Die traditionelle Autoindustrie wird hingegen die Forschung und Entwicklung des Autonomen Fahrens reduzieren, um Kosten zu senken. Erste Unternehmen haben diesbezüglich schon reagiert. Dies erlaubt anderen Marktteilnehmern, die frei gewordenen Spezialisten zu rekrutieren.

Die bereits begonnen Schritte in der Digitalisierung wurden durch die Pandemie vielfach bereits verstärkt – prominentestes Beispiel bleibt das Homeoffice – und werden sich vom nun höheren Niveau als vor der Krise beschleunigen. Kunden erwarten neue Modelle und Strukturen im Vertrieb, dem einzelne Hersteller bereits Rechnung tragen mit einer Auslieferung eines Fahrzeugs bis zur Haustür.

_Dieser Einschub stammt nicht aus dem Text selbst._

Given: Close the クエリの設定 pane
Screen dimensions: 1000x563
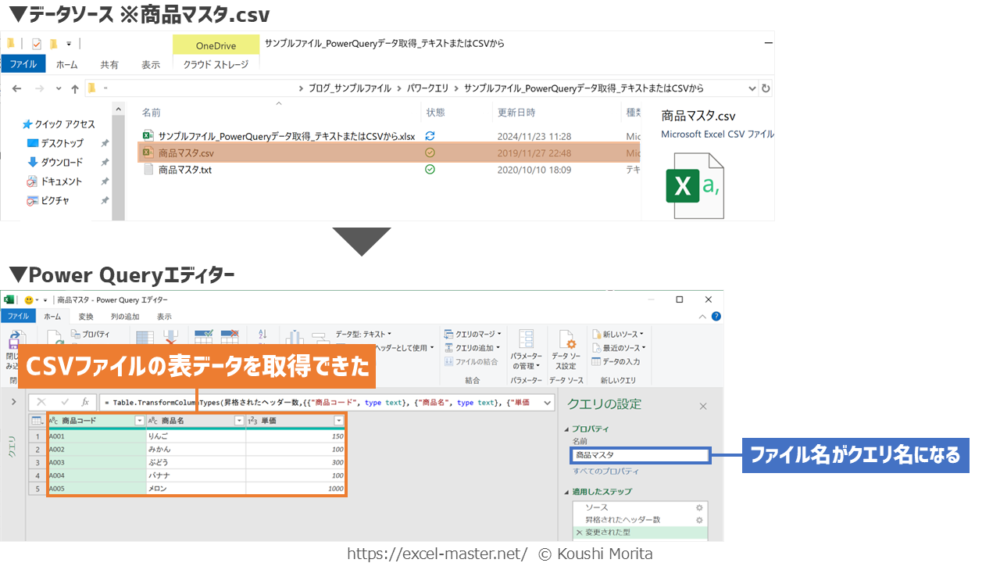Looking at the screenshot, I should pyautogui.click(x=702, y=406).
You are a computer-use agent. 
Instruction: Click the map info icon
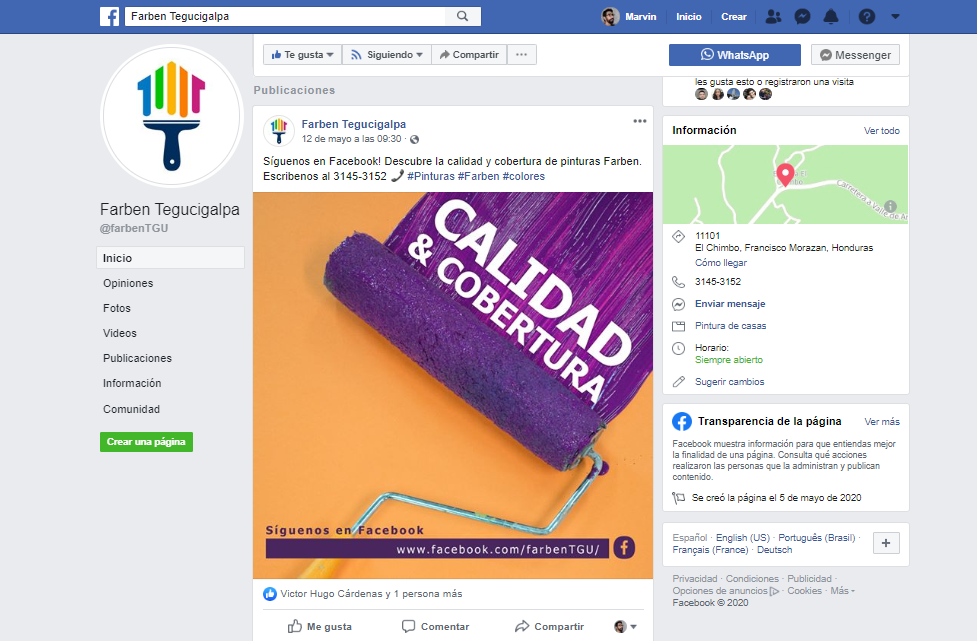(890, 206)
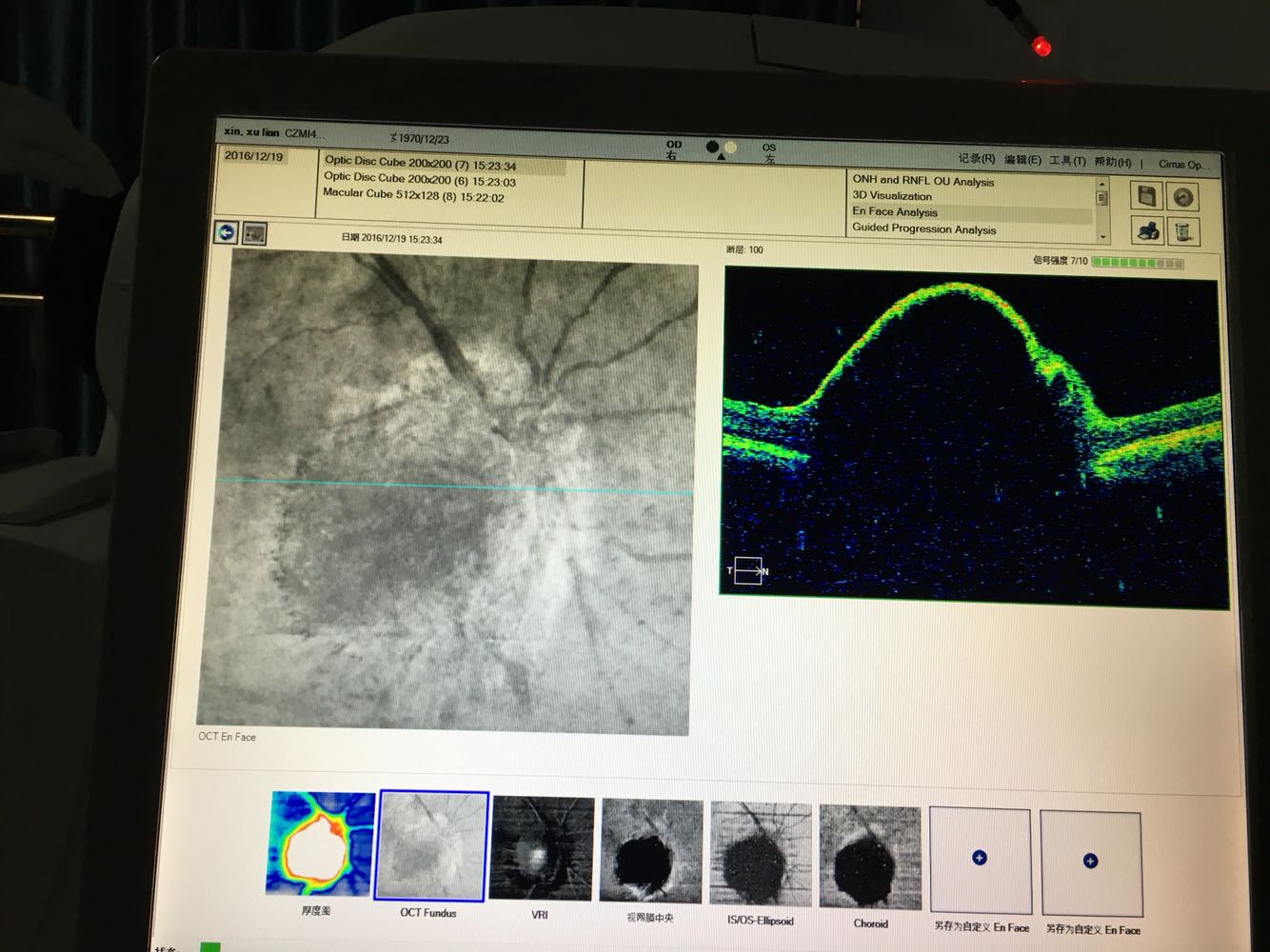Select Macular Cube 512x128 scan

[413, 196]
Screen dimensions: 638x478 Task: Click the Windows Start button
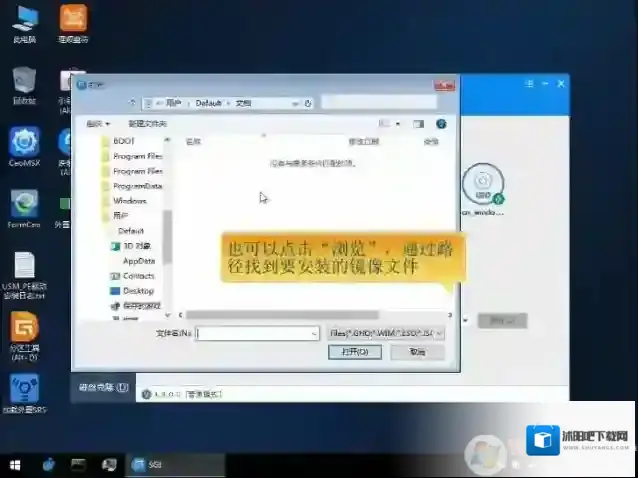coord(15,465)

Diese fünf Faktoren sind es, die die Mobilität der Zukunft gestalten. Der Einfluss der ACES-Trends wird durch die Pandemie jedoch nicht geringer. Traditionelle Markteilnehmer müssen innovativ am Ball bleiben, um im System der Mobilität keine kleinere Rolle zu spielen.

Es wird, so die Autoren der Studie, innerhalb der Riege der Anbieter neue Kooperationen zwischen Tech-Firmen und Herstellern von Fahrzeugen geben, die wiederum den Markt von morgen ihren Stempel aufdrücken werden. Sicher ist eines – die Menschen werden den Zugewinn an Mobilität zurücksehnen und nicht leichtfertig aufgeben. Der Markt wird da sein.